No matter what the price of oil and gasoline, the environmental and health consequences remain.

I prefer clean air that doesn’t cause asthma and COPD. And crop failure. And acidic oceans.

We often see LEAF sales totals published.

Does anybody how many e-NV200 have been sold to date?

Is it true that in the UK you need to be a business to get the EV tax credit? Seems like that’s what I remember.

….and don’t businesses get a break on electricity also? Perhaps the business needs to be buying lots of kwh’s to get a better rate.

If true then it sure seems a slam dunk as pointed out in the article.

For me running my EV at an effectve rate of $.80/gal, gasoline needs to drop a LOT more for gas to be cost effective. Then add that I am able to generate over 90% of my electricity from our roof top solar then driving an EV makes even more sense.

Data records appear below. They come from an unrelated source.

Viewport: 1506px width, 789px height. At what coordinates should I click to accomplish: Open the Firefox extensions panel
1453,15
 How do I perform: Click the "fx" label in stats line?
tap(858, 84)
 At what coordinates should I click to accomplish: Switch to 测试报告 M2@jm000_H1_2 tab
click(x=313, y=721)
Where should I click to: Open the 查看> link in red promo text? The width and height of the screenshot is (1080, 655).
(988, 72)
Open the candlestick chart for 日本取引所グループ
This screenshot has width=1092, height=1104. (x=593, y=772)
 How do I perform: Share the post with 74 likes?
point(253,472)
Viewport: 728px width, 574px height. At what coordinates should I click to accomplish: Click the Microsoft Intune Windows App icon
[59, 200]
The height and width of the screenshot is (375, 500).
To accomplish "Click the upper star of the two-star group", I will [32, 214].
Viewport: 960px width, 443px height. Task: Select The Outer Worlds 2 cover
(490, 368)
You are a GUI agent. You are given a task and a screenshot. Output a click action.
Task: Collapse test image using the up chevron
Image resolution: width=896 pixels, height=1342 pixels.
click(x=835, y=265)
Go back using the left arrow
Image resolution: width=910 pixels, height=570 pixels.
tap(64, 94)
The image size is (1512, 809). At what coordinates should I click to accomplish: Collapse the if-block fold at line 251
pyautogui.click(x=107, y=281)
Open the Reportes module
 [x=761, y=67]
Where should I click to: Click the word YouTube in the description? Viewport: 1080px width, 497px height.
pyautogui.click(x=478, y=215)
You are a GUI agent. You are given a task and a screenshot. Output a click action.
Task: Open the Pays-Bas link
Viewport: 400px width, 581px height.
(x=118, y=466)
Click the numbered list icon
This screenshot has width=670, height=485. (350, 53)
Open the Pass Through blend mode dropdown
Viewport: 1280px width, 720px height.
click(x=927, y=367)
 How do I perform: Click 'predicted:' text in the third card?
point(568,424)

The increase in Electric Fleet Specialists seems to be specific to UK (and European) market. There are references to London, Scottland and Wales in quotes, but context has not been clarified.

Is there any data on US EV fleet sales?

eg: GE stated in 2011 that it would replace half of its fleet of 65,000 vehicles with EVs by 2015. (ie: 30,000+ EVs)

Has Nissan even started to sell the eNV200 in the US?

Not if you judge by their website: It’s listed only under “Future and Concept Vehicles”.

I wonder if Nissan EV sales in the USA aren’t held back by the continuing American fascination of large trucks and loud engines.

No, they only just began selling in some European countries last Fall. I do not understand why the technology like hybrids, PHEV, etc. do not penetrate all market segments in ALL countries.